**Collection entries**
╔══
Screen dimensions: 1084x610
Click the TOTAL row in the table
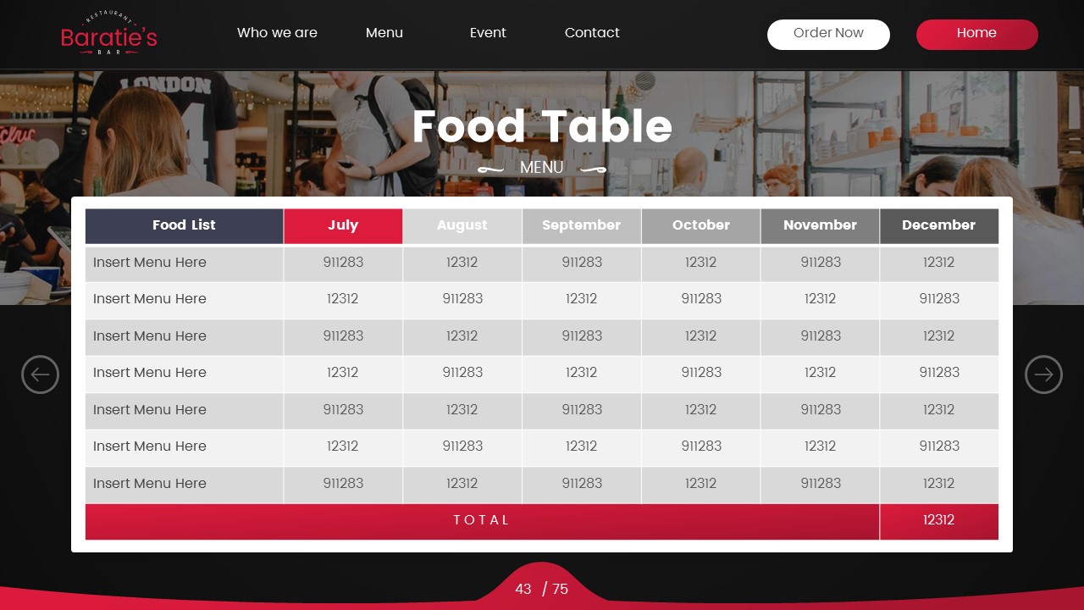click(483, 520)
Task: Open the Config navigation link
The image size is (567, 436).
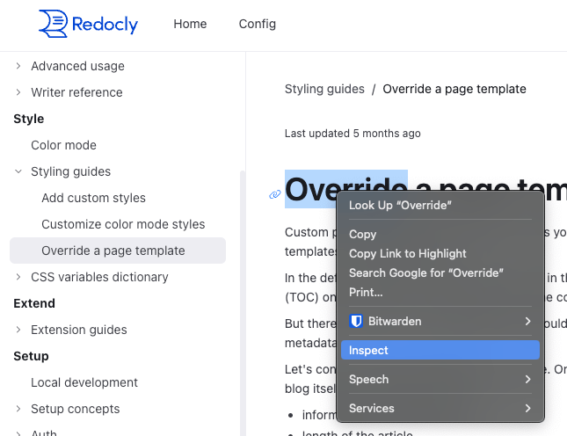Action: pos(257,24)
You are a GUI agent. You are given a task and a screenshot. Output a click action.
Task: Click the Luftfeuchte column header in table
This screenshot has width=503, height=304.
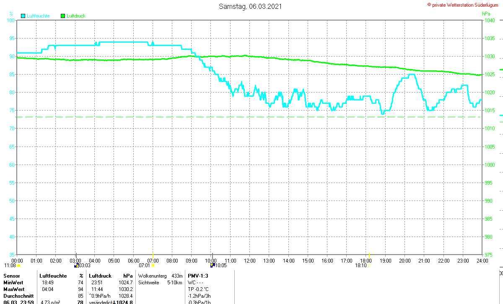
╚══
**WHAT IS REQUIRED**
Every record is to be repeated exactly, and no picture is carried over.

**EXERCISE RESULT**
Screen dimensions: 1084x610
Click the TOTAL row in the table
click(483, 520)
Task: Open the Config navigation link
The image size is (567, 436).
Action: pos(257,24)
You are a GUI agent. You are given a task and a screenshot. Output a click action.
Task: Click the Luftfeuchte column header in table
This screenshot has width=503, height=304.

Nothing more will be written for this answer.